One option that gets mentioned a lot at the XML conferences is the ReX parser generator (http://www.bottlecaps.de/rex/) - although totally undocumented on the site, recipes are available on searching.
It may be possible to use XSLT with JSON.
Verson 3 of XPath(3.1) XSLT(3.0) and XQuery(3.1) supports JSON in some way.
This seems to be available in the commercial version of Saxon, and might at some point be included in the HE version.
https://www.saxonica.com/html/documentation/functions/fn/parse-json.html
-
What I would expect from an alternative solution:
I would want to be able input JSON to fetch a matching set of data, and output JSON or TEXT.
Access arbitrary properties and evaluate the values
Support for conditional logic
I would want the transformation scripts to be external from the tool, text based, and preferably a commonly used language.
Potential alternative?
I wonder if SQL could be a suitable alternative.
https://learn.microsoft.com/en-us/sql/relational-databases/json/json-data-sql-server
It would be nice if the alternative tool could handle JSON and XML
https://learn.microsoft.com/en-us/sql/relational-databases/xml/openxml-sql-server
I have not yet tried to convert the XSLT scripts I use to SQL, or fully evaluated this option yet, but I hope to look into it more soon. Just some thoughts so far.
CsvCruncher
Despite it's name does not suggest it, CsvCruncher can be efficiently used to read tabular* JSON data and process them using SQL.
* Tabular means that some part of the JSON tree is regular, i.e. one to many entries of same or similar structure.
CsvCruncher turns this part of the tree into a SQL table, and then you have a full SQL syntax to query it.
You may also load multiple JSON trees, and then have multiple tables to play with.
You may also store the SQL result as a JSON (or CSV) and then process it again.
This has served me way better than really complicated XSLT approach (despite it's a lot of fun when you really know it deeply).
Disclaimer: I am the developer of CsvCruncher.

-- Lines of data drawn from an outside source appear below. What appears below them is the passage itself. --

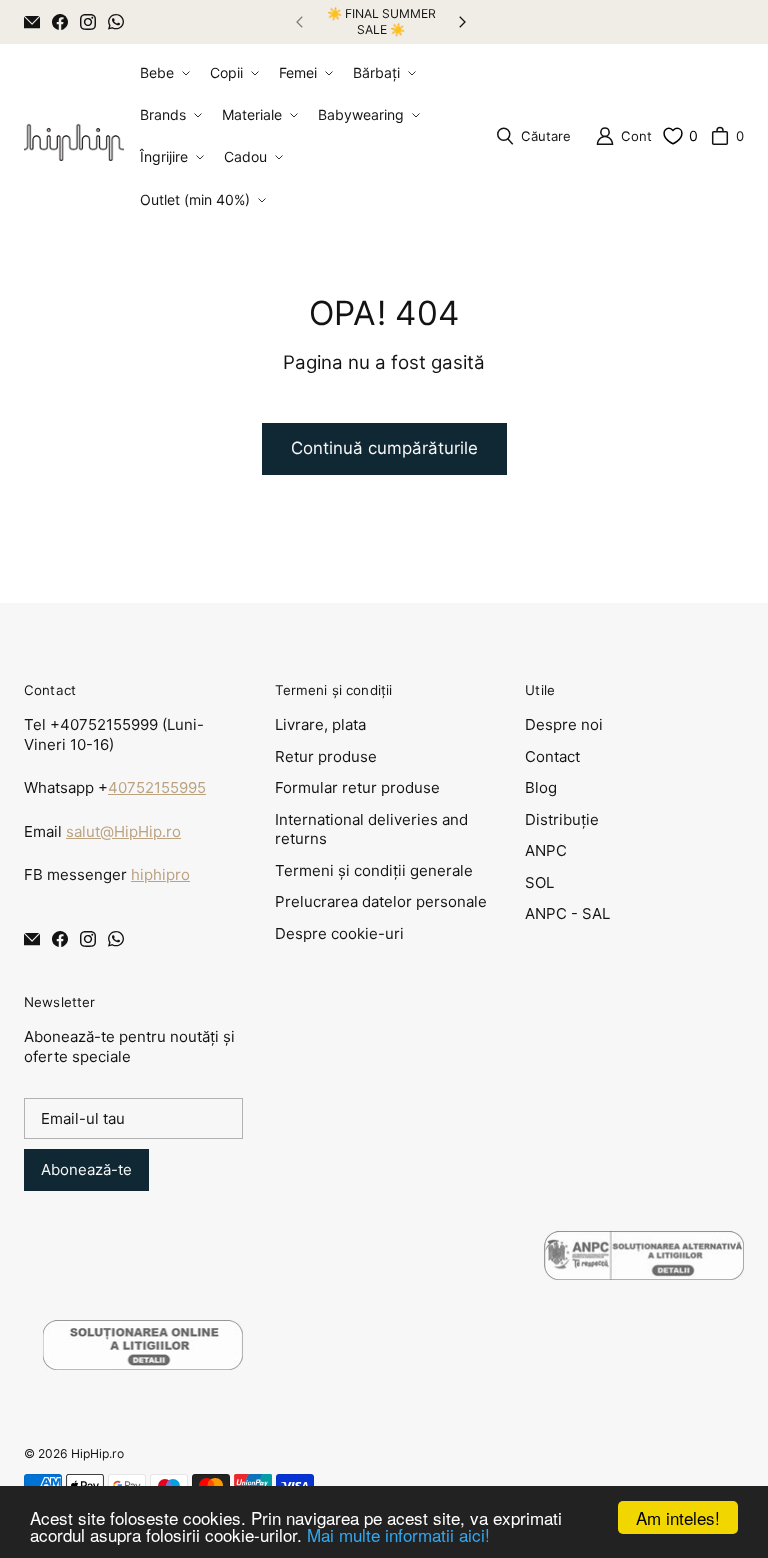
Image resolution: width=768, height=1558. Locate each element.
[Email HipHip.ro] (32, 22)
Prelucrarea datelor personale (381, 901)
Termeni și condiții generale (374, 870)
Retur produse (326, 756)
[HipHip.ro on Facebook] (60, 22)
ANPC (546, 850)
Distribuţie (562, 819)
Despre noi (564, 724)
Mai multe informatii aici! (398, 1534)
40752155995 (157, 787)
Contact (552, 756)
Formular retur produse (357, 787)
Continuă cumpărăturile (384, 448)
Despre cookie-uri (339, 933)
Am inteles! (678, 1517)
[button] (163, 73)
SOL (539, 882)
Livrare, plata (320, 724)
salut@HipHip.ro (123, 831)
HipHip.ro (97, 1453)
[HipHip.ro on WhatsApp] (116, 22)
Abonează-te (86, 1169)
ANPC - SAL (567, 913)
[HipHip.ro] (74, 136)
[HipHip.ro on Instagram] (88, 22)
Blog (541, 787)
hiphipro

Not too sure there is need for this, and to me lack of tools suggests lack of need. JSON is best processed as objects (the way it's done in JS anyway), and you typically use language of the objects itself to do transformations (Java for Java objects created from JSON, same for Perl, Python, Perl, c#, PHP and so on). Just with normal assignments (or set, get), looping and so on.
I mean, XSLT is just another language, and one reason it is needed is that XML is not an object notation and thus objects of programming languages are not exact fits (impedance between hierarchic xml model and objects/structs).